§ **What the task requires**:
Lines below that include "Given" are the answer; copy each one.

§ **Materials provided**:
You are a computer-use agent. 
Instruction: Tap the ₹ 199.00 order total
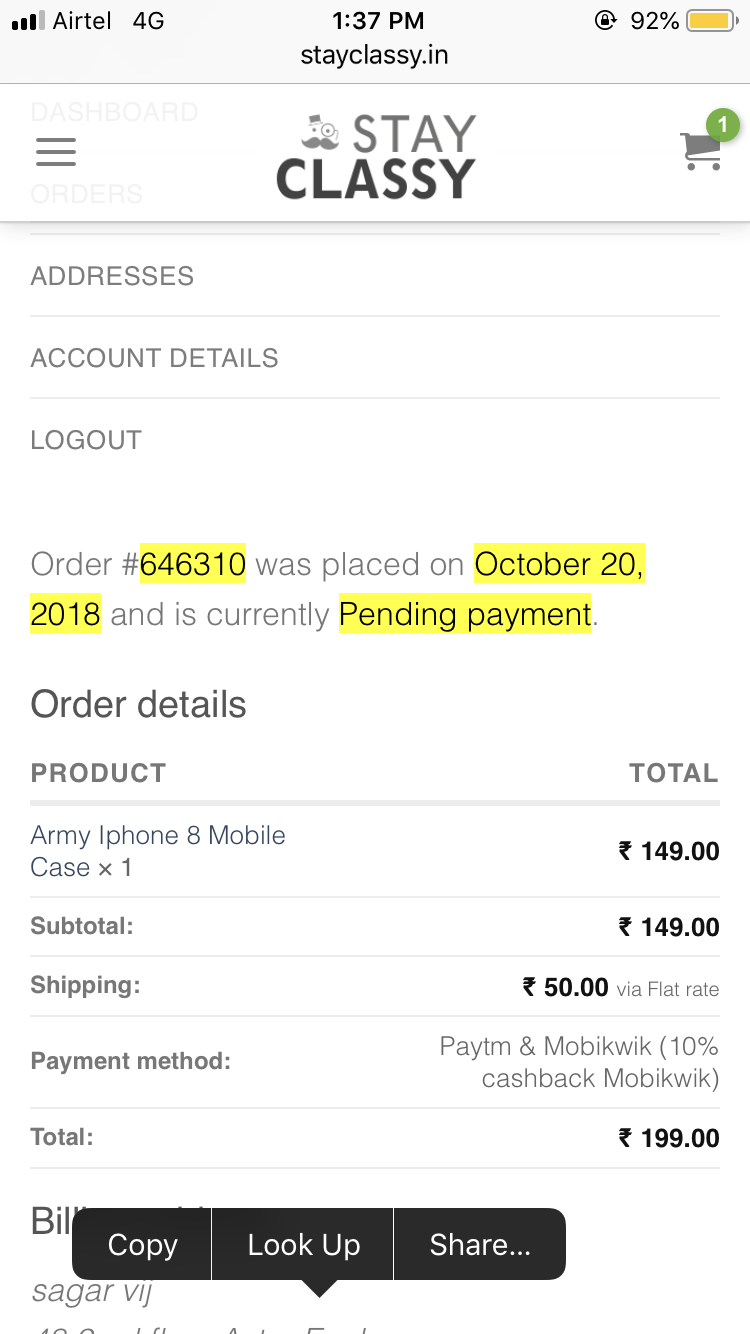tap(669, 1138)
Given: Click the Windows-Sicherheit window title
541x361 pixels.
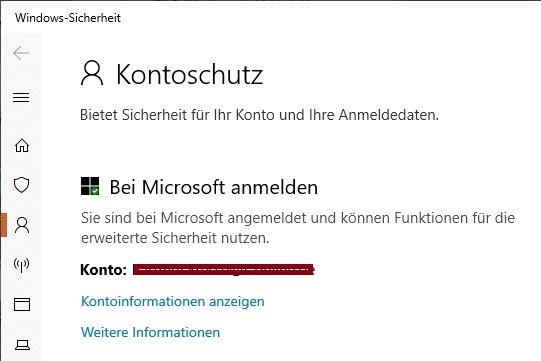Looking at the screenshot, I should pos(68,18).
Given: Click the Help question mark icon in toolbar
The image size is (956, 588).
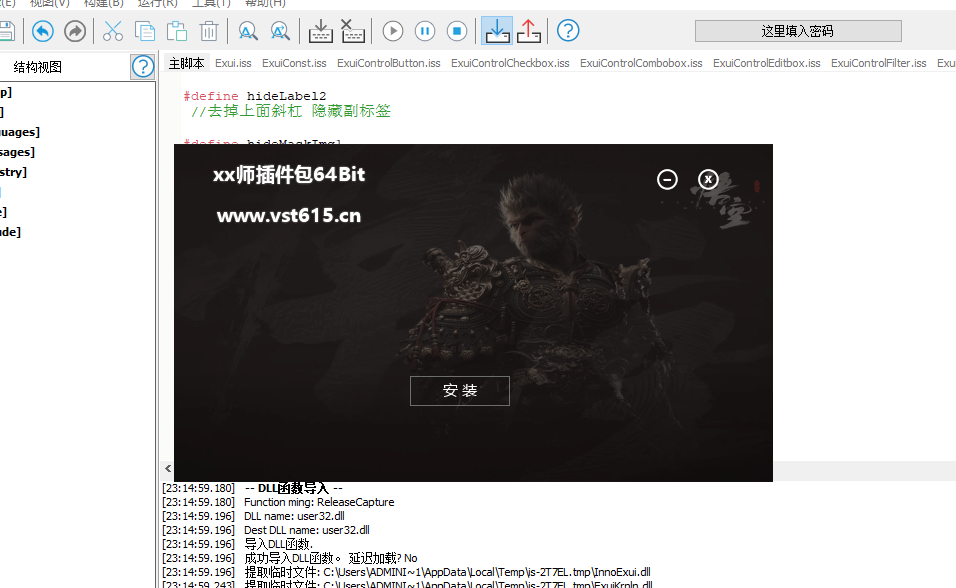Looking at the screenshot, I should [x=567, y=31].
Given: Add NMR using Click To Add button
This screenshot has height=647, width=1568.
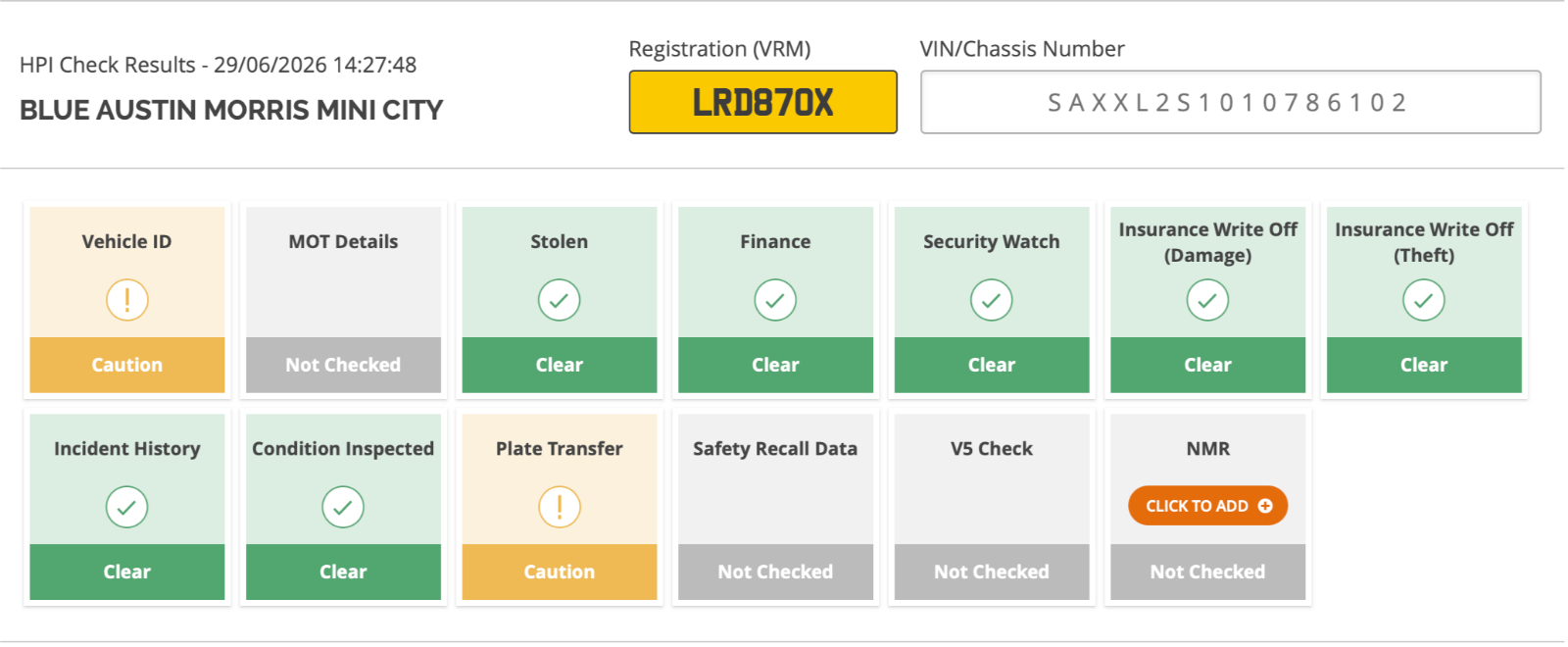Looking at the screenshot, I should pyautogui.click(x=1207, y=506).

==

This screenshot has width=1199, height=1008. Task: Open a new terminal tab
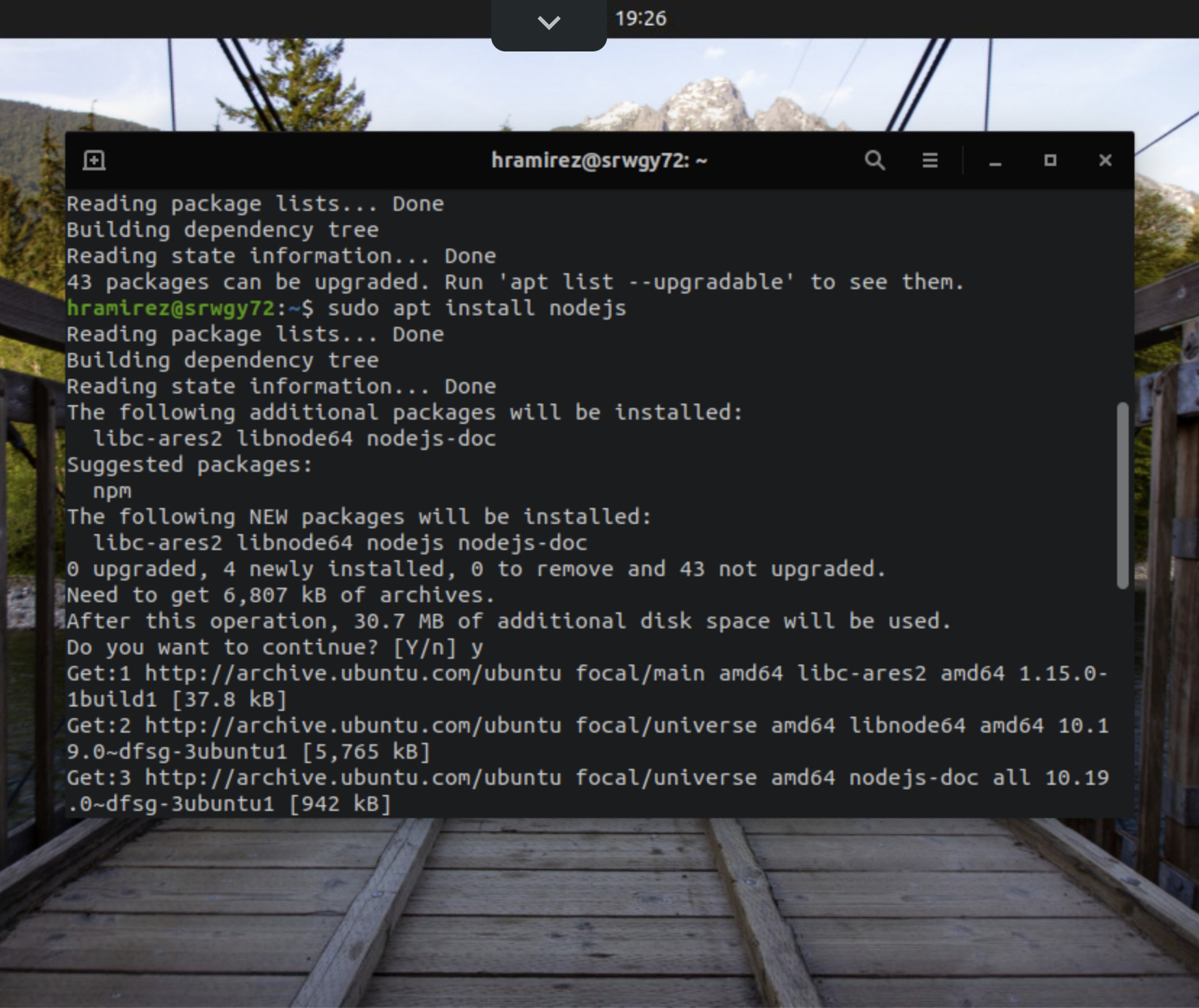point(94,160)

§ **The answer**:
Given: Click the Windows-Sicherheit window title
Given: Click the Help question mark icon in toolbar
Given: Add NMR using Click To Add button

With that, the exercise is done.